Easy Chocolate Ice Cream N Cake Recipe

Easy Chocolate Ice Cream N Cake Recipe

  • 1 (18.25 ounce) package Pillsbury® White Cake
  • 1 (14 ounce) can EAGLE BRAND® Sweetened Condensed Milk
  • 2/3 cup Smucker's® Chocolate Sundae Syrups Ice Cream Topping
  • 1 cup slivered almonds, toasted and chopped (optional)
  • 2 cups whipping cream, whipped (do not use non-dairy whipped topping)
  • 1 (8 ounce) container frozen non-dairy whipped topping, thawed
  • Additional Smucker's® Chocolate Sundae Syrups Ice Cream Topping
  • Additional toasted slivered almonds (optional)
  1. Prepare and bake cake mix as directed for 13×9-inch cake. Cool slightly. Turn out on sheet of aluminum foil. Cool completely; set aside.
  2. In large bowl, stir together sweetened condensed milk, chocolate syrup and 1 cup almonds (optional). Fold in whipped cream. Pour into aluminum foil-lined 13×9-inch baking pan; cover.

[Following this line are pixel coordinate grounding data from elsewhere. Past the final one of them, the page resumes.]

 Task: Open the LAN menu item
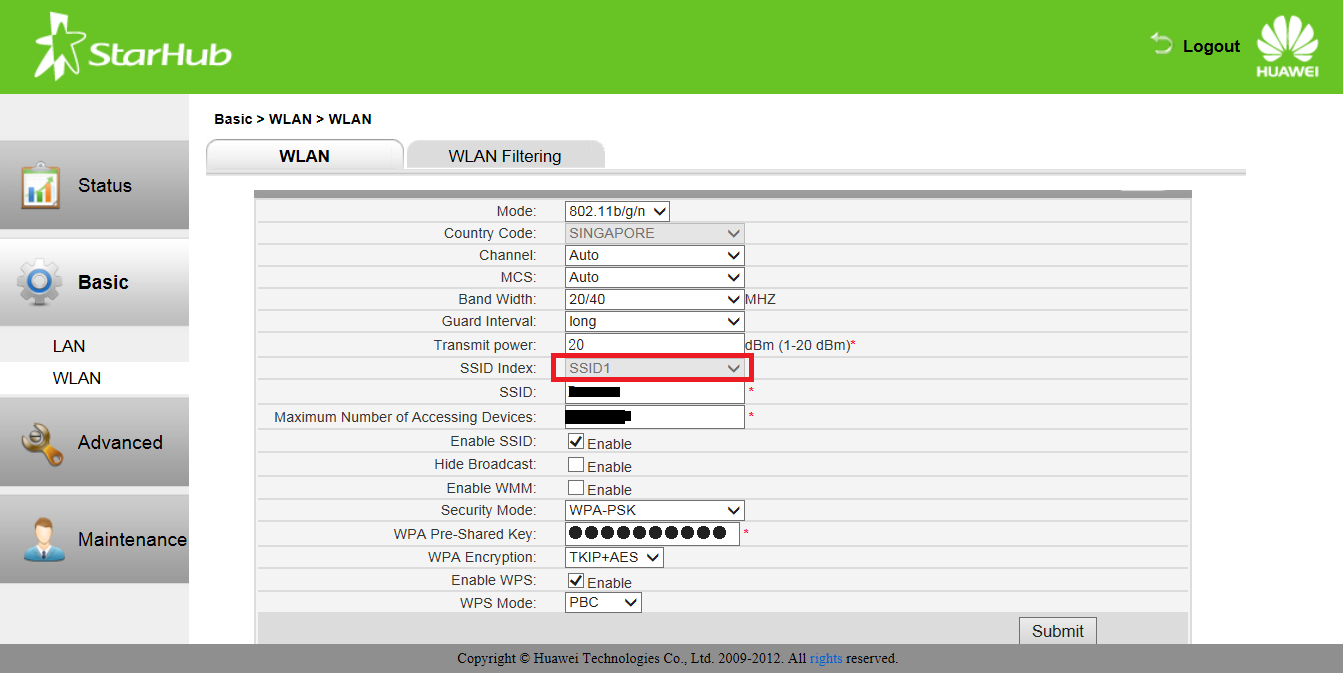(x=69, y=346)
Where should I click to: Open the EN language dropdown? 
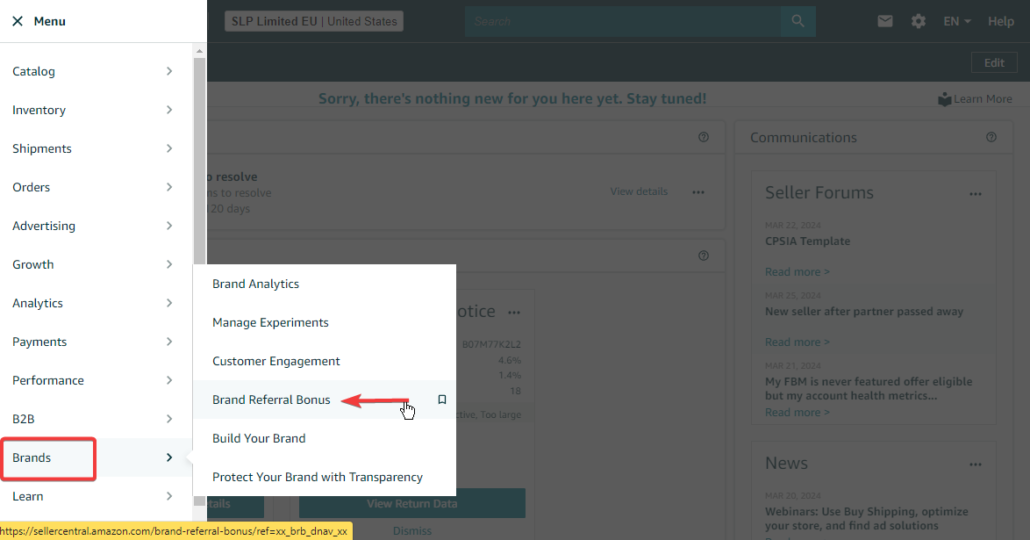[956, 21]
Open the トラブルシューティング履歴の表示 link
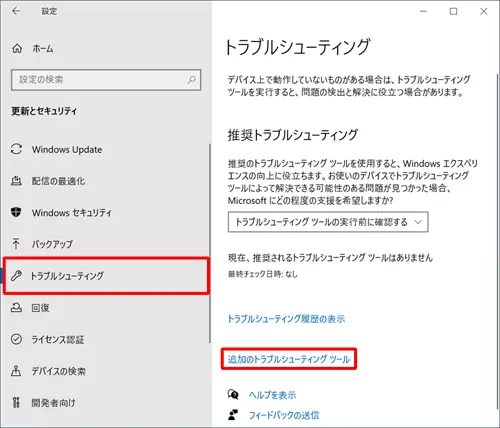Image resolution: width=500 pixels, height=428 pixels. point(286,319)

  3. Freeze 6 hours or until firm. Lift ice cream out of pan with foil; turn out evenly on top of cake layer. Quickly frost top and sides with whipped topping. Drizzle with chocolate syrup. Garnish with additional almonds (optional). Return to freezer at least 2 hours before serving. Store leftovers covered in freezer.